• **What the task requires**
Reproduce the material below verbatim, line for line, with no changes.

*** Supplied material

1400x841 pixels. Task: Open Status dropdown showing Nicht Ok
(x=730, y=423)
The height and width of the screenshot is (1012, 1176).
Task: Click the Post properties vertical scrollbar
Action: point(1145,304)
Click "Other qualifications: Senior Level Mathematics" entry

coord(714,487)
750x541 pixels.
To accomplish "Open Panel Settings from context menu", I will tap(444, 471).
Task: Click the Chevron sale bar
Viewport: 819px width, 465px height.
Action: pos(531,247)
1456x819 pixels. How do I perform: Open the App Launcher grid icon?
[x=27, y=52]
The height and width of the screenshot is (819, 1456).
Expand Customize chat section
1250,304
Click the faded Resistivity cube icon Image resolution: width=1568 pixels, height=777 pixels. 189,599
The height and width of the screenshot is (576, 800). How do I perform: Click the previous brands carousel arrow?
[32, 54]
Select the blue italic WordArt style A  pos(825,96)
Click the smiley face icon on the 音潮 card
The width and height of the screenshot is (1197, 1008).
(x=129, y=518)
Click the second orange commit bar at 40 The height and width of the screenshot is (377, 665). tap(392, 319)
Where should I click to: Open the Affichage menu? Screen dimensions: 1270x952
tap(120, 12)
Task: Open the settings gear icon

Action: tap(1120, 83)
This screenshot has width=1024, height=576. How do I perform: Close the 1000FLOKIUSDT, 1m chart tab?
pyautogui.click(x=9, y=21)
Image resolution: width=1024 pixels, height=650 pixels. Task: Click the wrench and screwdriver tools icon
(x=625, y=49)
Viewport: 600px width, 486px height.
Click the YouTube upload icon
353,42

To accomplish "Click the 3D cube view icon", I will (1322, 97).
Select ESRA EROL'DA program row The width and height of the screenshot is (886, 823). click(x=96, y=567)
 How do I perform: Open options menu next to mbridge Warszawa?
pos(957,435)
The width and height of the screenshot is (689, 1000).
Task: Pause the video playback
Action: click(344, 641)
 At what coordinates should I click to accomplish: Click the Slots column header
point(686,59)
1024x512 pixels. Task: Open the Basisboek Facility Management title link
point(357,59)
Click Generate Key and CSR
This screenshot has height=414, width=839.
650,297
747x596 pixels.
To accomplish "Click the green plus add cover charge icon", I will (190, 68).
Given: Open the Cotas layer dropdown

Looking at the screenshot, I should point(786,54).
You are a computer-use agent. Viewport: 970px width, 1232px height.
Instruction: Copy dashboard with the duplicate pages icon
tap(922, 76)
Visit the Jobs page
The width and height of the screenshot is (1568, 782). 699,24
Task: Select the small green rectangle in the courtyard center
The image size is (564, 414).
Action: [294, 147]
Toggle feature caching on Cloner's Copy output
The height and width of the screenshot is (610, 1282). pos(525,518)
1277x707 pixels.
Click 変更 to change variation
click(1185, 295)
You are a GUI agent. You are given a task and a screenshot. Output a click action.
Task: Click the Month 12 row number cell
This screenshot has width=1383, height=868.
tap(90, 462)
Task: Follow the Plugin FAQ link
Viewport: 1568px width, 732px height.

******

• **Task result**
1400x841 pixels. Task: Open Status dropdown showing Nicht Ok
(x=730, y=423)
The height and width of the screenshot is (1012, 1176).
Task: Click the Post properties vertical scrollbar
Action: point(1145,304)
Click "Other qualifications: Senior Level Mathematics" entry

coord(714,487)
750x541 pixels.
To accomplish "Open Panel Settings from context menu", I will tap(444, 471).
Task: Click the Chevron sale bar
Viewport: 819px width, 465px height.
Action: pos(531,247)
1456x819 pixels. How do I perform: Open the App Launcher grid icon?
[x=27, y=52]
The height and width of the screenshot is (819, 1456).
Expand Customize chat section
1250,304
Click the faded Resistivity cube icon Image resolution: width=1568 pixels, height=777 pixels. 189,599
The height and width of the screenshot is (576, 800). How do I perform: Click the previous brands carousel arrow?
[32, 54]
Select the blue italic WordArt style A  pos(825,96)
Click the smiley face icon on the 音潮 card
The width and height of the screenshot is (1197, 1008).
(x=129, y=518)
Click the second orange commit bar at 40 The height and width of the screenshot is (377, 665). tap(392, 319)
Where should I click to: Open the Affichage menu? Screen dimensions: 1270x952
tap(120, 12)
Task: Open the settings gear icon

Action: tap(1120, 83)
This screenshot has width=1024, height=576. How do I perform: Close the 1000FLOKIUSDT, 1m chart tab?
pyautogui.click(x=9, y=21)
Image resolution: width=1024 pixels, height=650 pixels. Task: Click the wrench and screwdriver tools icon
(x=625, y=49)
Viewport: 600px width, 486px height.
Click the YouTube upload icon
353,42

To accomplish "Click the 3D cube view icon", I will (1322, 97).
Select ESRA EROL'DA program row The width and height of the screenshot is (886, 823). click(x=96, y=567)
 How do I perform: Open options menu next to mbridge Warszawa?
pos(957,435)
The width and height of the screenshot is (689, 1000).
Task: Pause the video playback
Action: click(344, 641)
 At what coordinates should I click to accomplish: Click the Slots column header
point(686,59)
1024x512 pixels. Task: Open the Basisboek Facility Management title link
point(357,59)
Click Generate Key and CSR
This screenshot has height=414, width=839.
650,297
747x596 pixels.
To accomplish "Click the green plus add cover charge icon", I will (190, 68).
Given: Open the Cotas layer dropdown

Looking at the screenshot, I should point(786,54).
You are a computer-use agent. Viewport: 970px width, 1232px height.
Instruction: Copy dashboard with the duplicate pages icon
tap(922, 76)
Visit the Jobs page
The width and height of the screenshot is (1568, 782). 699,24
Task: Select the small green rectangle in the courtyard center
The image size is (564, 414).
Action: [294, 147]
Toggle feature caching on Cloner's Copy output
The height and width of the screenshot is (610, 1282). pos(525,518)
1277x707 pixels.
Click 変更 to change variation
click(1185, 295)
You are a GUI agent. You are given a task and a screenshot. Output a click action.
Task: Click the Month 12 row number cell
This screenshot has width=1383, height=868.
tap(90, 462)
Task: Follow the Plugin FAQ link
Viewport: 1568px width, 732px height.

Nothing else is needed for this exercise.